**Records provided:**
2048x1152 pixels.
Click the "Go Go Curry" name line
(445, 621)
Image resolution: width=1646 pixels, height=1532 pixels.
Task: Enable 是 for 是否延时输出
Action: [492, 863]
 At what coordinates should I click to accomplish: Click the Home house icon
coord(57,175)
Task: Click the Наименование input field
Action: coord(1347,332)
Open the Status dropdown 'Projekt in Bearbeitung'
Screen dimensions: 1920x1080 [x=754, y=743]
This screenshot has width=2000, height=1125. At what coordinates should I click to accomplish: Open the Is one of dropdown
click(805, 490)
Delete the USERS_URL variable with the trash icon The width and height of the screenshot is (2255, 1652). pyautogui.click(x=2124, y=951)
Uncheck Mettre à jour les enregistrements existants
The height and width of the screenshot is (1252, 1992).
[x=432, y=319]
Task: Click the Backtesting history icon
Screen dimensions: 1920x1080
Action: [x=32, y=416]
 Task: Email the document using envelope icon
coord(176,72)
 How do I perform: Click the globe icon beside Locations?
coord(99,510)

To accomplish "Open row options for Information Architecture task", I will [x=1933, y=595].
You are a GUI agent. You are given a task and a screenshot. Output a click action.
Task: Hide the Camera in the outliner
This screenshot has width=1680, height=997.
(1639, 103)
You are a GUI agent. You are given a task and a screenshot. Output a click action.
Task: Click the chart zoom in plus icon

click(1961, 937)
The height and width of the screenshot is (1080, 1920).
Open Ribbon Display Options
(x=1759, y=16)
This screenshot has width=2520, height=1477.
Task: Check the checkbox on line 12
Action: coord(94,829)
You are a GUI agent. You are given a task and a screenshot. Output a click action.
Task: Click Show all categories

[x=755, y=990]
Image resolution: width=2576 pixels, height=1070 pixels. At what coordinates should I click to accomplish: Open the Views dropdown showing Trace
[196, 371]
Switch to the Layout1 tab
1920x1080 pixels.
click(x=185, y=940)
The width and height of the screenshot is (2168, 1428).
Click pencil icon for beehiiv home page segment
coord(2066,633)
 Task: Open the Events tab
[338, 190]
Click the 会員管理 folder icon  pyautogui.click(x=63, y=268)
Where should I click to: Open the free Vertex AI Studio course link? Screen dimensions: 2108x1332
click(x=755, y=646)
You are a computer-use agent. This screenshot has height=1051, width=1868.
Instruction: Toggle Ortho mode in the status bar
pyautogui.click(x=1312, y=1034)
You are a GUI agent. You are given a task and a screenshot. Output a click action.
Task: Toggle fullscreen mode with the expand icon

**What this task involves:** Print every line of the records exactly. Omit nothing.

**Answer space:**
2048x1152 pixels.
Click the "Go Go Curry" name line
(445, 621)
Image resolution: width=1646 pixels, height=1532 pixels.
Task: Enable 是 for 是否延时输出
Action: [492, 863]
 At what coordinates should I click to accomplish: Click the Home house icon
coord(57,175)
Task: Click the Наименование input field
Action: coord(1347,332)
Open the Status dropdown 'Projekt in Bearbeitung'
Screen dimensions: 1920x1080 [x=754, y=743]
This screenshot has width=2000, height=1125. At what coordinates should I click to accomplish: Open the Is one of dropdown
click(805, 490)
Delete the USERS_URL variable with the trash icon The width and height of the screenshot is (2255, 1652). pyautogui.click(x=2124, y=951)
Uncheck Mettre à jour les enregistrements existants
The height and width of the screenshot is (1252, 1992).
[x=432, y=319]
Task: Click the Backtesting history icon
Screen dimensions: 1920x1080
Action: [x=32, y=416]
 Task: Email the document using envelope icon
coord(176,72)
 How do I perform: Click the globe icon beside Locations?
coord(99,510)

To accomplish "Open row options for Information Architecture task", I will [x=1933, y=595].
You are a GUI agent. You are given a task and a screenshot. Output a click action.
Task: Hide the Camera in the outliner
This screenshot has width=1680, height=997.
(1639, 103)
You are a GUI agent. You are given a task and a screenshot. Output a click action.
Task: Click the chart zoom in plus icon

click(1961, 937)
The height and width of the screenshot is (1080, 1920).
Open Ribbon Display Options
(x=1759, y=16)
This screenshot has width=2520, height=1477.
Task: Check the checkbox on line 12
Action: coord(94,829)
You are a GUI agent. You are given a task and a screenshot. Output a click action.
Task: Click Show all categories

[x=755, y=990]
Image resolution: width=2576 pixels, height=1070 pixels. At what coordinates should I click to accomplish: Open the Views dropdown showing Trace
[196, 371]
Switch to the Layout1 tab
1920x1080 pixels.
click(x=185, y=940)
The width and height of the screenshot is (2168, 1428).
Click pencil icon for beehiiv home page segment
coord(2066,633)
 Task: Open the Events tab
[338, 190]
Click the 会員管理 folder icon  pyautogui.click(x=63, y=268)
Where should I click to: Open the free Vertex AI Studio course link? Screen dimensions: 2108x1332
click(x=755, y=646)
You are a computer-use agent. This screenshot has height=1051, width=1868.
Instruction: Toggle Ortho mode in the status bar
pyautogui.click(x=1312, y=1034)
You are a GUI agent. You are given a task and a screenshot. Output a click action.
Task: Toggle fullscreen mode with the expand icon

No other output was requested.